1.       Partner with organizations whose work and approach aligns with your values. Writing about causes and programs you aren’t totally on board with (or don’t understand) is painful – and not in the good sense of growing pains.

2.       As an outsider you need the inside-scoop. You will need an in-house point person who is ready to dedicate time to answer your questions, so that you can learn not only about the organization’s work, but also truly grasp what makes them tick.

3.       Take time to understand the organization’s unique value and voice. It will show up in your writing.

4.      Make sure your clients know that you are not a magician; ROI and ‘results’ are not guaranteed. High grant award success rates are often a combination of solid relationships with funders combined with on-point grant writing (and many other factors).

5.       Nonprofits new to grants development may not know that many grant cycles are painfully long. Integrate this reality into funding targets and project planning. 

6.       Make sure your writing process is collaborative – strategize together with your client on your pitch and your main points of emphasis; you don’t want to hand in a draft and hear “that’s not the direction we wanted to go in” or “we want to fund a different program.”

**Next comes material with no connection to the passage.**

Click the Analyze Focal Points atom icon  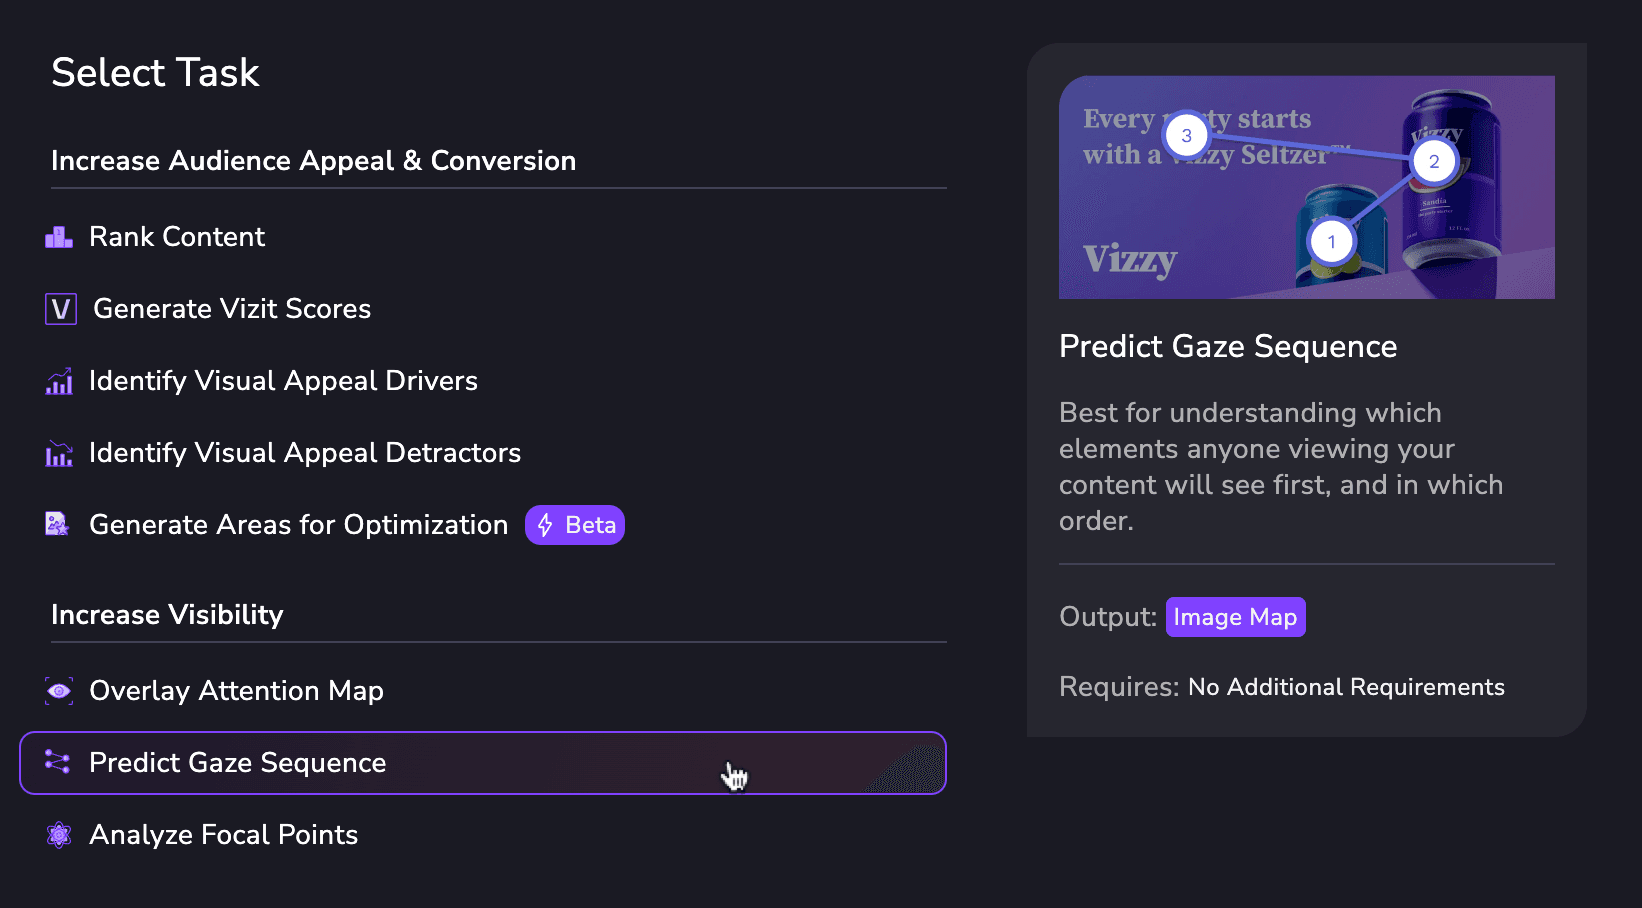[x=59, y=835]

7.       While staff buy-in is key, too many cooks (or in this case writers and editors) do spoil the soup.

8.       Keep yourself and the rest of your team of writers and contributors organized and accountable to their task timeline. This may feel like herding cats, at times.

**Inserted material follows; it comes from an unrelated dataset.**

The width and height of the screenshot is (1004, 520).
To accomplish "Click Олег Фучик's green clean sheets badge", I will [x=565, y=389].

9.       Most importantly, plan to submit with plenty of time before the deadline. Waiting for the last minute is almost guaranteed to trigger Murphy’s Law (if anything can go wrong it will) – it’s true. Portals crashing, internet failing. It’s happened to me.

10.   *Pro-Tip: Only work with clients who agree to use track changes for edits. I’m semi-serious about this one folks. For me, it’s a hard pass on working with folks who only want to give verbal feedback.

 

Grant Consultants: What consulting tips and tricks have worked for you? Please comment below.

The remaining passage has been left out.